In late September, 2014, Mr Sheridan and his wife were found dead in a house fire.  Initial reports suggested the fire was accidental.  Then it was declared to be arson.  Then Joyce Sheridan's death was found to be the result of a homicide.  Finally, as we posted here, law enforcement declared that Mr Sheridan killed his wife, set the fire, and then committed suicide.

That news was so horrendous that it dumbfounded Cooper insiders.  As reported by the Inquirer,

 'It's not something I can imagine,' said Peter Driscoll, a Cooper Health System trustee emeritus and a senior member of the Haddonfield law firm Archer & Greiner. 

Also,


In a brief statement, Cooper University Health Care called the prosecutor's findings 'unfathomable to us.'

I can only hope that they will get over their shock and realize that the institution really has some big problems. 

Summary

Since 1978, there have been multiple stories about mismanagement, conflicts of interest affecting managers and board members, and crimes committed or alleged to have been committed by management and at least one trustee at Cooper Hospital/UMC which then became Cooper Health System.  Despite these often lurid stories, there is no indication that there has been a fundamental change in the governance of the institution.  While managers have come and gone, sometimes under difficult circumstances, there is no indication that how managers were hired has changed.  Since the early 1990s, there has been no obvious effort made by management or board members to change, at least not one announced publicly.  There has been no outside investigation.

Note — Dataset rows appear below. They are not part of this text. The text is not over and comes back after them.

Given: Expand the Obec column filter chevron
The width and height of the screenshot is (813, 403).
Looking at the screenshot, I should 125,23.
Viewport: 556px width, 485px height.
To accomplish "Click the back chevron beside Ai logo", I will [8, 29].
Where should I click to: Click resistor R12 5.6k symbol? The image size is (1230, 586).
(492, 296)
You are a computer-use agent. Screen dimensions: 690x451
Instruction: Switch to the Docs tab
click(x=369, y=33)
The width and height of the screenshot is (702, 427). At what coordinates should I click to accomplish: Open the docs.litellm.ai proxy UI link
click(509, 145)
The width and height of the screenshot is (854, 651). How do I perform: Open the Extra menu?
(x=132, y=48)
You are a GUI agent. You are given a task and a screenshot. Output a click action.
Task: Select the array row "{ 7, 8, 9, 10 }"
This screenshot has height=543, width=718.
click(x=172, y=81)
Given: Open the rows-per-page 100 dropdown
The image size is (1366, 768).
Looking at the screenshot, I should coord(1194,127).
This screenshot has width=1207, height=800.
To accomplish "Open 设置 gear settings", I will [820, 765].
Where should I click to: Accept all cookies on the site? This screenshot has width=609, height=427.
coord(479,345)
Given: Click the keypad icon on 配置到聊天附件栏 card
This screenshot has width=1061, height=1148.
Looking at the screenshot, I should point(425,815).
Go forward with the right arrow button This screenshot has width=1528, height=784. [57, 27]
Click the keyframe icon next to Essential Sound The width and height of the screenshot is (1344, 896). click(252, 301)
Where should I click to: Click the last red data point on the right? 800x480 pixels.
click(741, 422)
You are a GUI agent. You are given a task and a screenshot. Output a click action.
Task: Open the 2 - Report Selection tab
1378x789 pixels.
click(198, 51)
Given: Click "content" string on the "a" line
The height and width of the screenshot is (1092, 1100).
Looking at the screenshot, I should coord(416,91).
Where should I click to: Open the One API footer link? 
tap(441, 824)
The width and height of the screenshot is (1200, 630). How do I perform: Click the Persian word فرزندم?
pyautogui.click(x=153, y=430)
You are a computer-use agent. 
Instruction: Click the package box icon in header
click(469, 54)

Given that the hospital system has long enjoyed a cozy relationship with state government, including both the legislative and executive branch, maybe it has been easy to go along to get along.  More cozy relationships, including some with ownership of the news media, may have helped to keep this story anechoic outside of the region.

Yet the cumulative story is so striking that it should prompt national attention, and inspire some real hard thought about how health care leadership and governance has gotten so bad.

To repeat what I have said all too often, and I admit with little impact so far....

True health care reform requires governance that is accountable, transparent, true to the organization's mission, and honest, ethical, and without conflicts of interest; and leadership that understands health care, upholds its values, is honest, ethical, and without conflicts of interest, is transparent and open, and is willing to be accountable and subject to appropriate incentives.